━━ Dataset records ━━

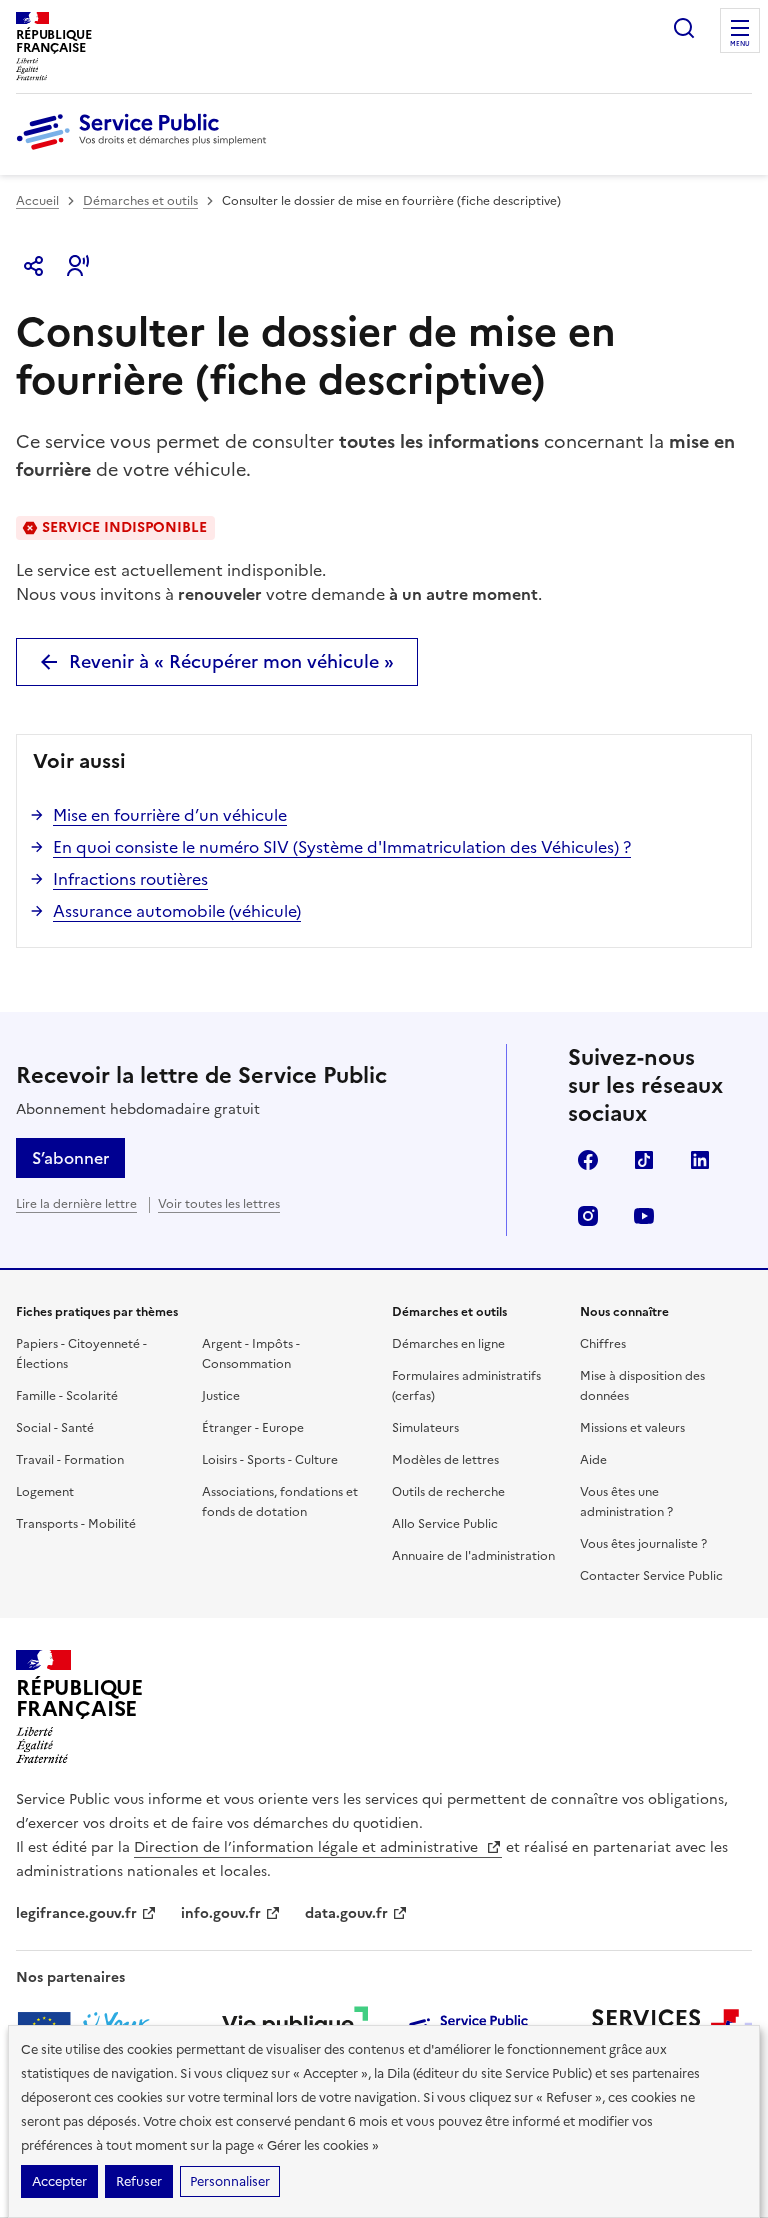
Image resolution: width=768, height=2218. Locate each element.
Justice (221, 1396)
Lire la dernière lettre (76, 1204)
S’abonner (70, 1158)
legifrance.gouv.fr (76, 1913)
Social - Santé (55, 1428)
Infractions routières (130, 879)
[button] (78, 266)
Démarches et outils (140, 201)
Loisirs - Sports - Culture (270, 1460)
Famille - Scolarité (67, 1396)
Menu (740, 44)
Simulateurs (425, 1428)
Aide (593, 1460)
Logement (45, 1492)
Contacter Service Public (651, 1576)
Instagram (588, 1216)
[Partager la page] (34, 266)
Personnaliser (230, 2181)
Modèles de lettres (445, 1460)
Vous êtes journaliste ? (643, 1544)
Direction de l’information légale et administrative (308, 1847)
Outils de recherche (448, 1492)
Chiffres (603, 1344)
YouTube (644, 1216)
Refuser (139, 2181)
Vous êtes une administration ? (626, 1502)
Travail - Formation (70, 1460)
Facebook (588, 1160)
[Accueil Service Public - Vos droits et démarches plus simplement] (146, 151)
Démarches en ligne (448, 1344)
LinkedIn (700, 1160)
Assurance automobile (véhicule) (177, 911)
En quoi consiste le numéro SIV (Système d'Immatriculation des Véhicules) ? (342, 847)
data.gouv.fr (346, 1913)
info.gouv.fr (221, 1913)
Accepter (59, 2181)
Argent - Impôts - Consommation (251, 1354)
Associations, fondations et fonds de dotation (280, 1502)
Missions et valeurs (632, 1428)
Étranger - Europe (253, 1428)
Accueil (37, 201)
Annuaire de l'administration (473, 1556)
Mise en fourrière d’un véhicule (170, 815)
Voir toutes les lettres (219, 1204)
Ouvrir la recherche (684, 28)
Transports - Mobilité (76, 1524)
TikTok (644, 1160)
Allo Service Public (445, 1524)
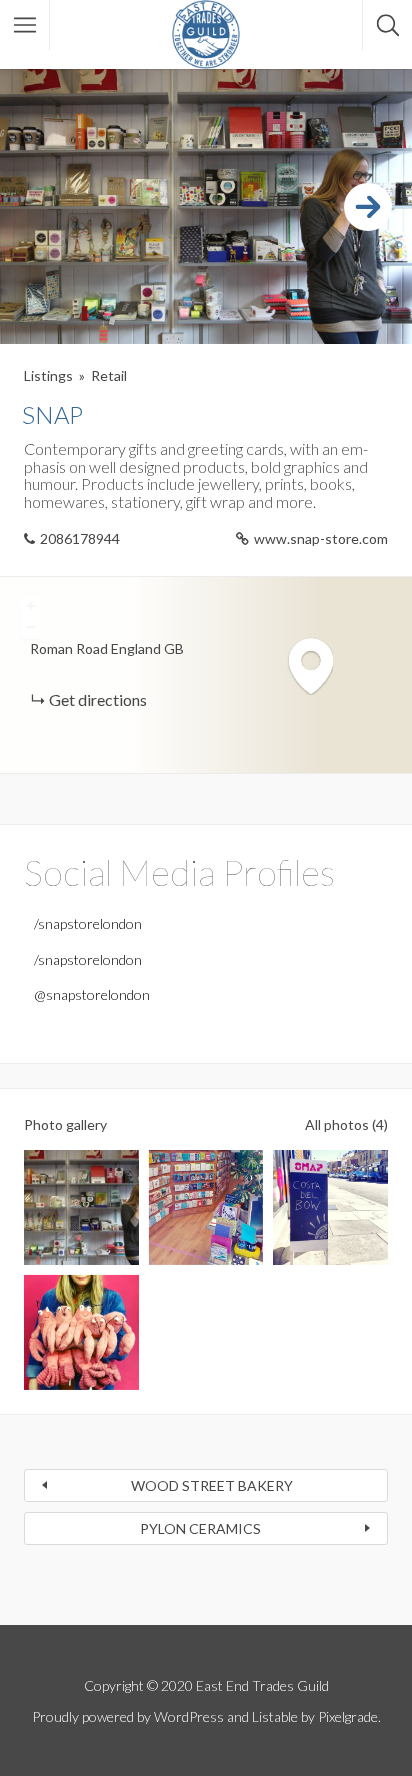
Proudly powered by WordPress (128, 1716)
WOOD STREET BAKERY (212, 1485)
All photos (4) (346, 1124)
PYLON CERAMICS (200, 1528)
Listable (275, 1716)
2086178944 (80, 538)
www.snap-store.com (321, 538)
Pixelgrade (348, 1716)
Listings (48, 375)
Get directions (98, 699)
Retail (109, 375)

━━━

▶ [Exercise details]: Using the listing above, count the lines that contain the word "Service" and state only that number.

▶ [Your response]: 3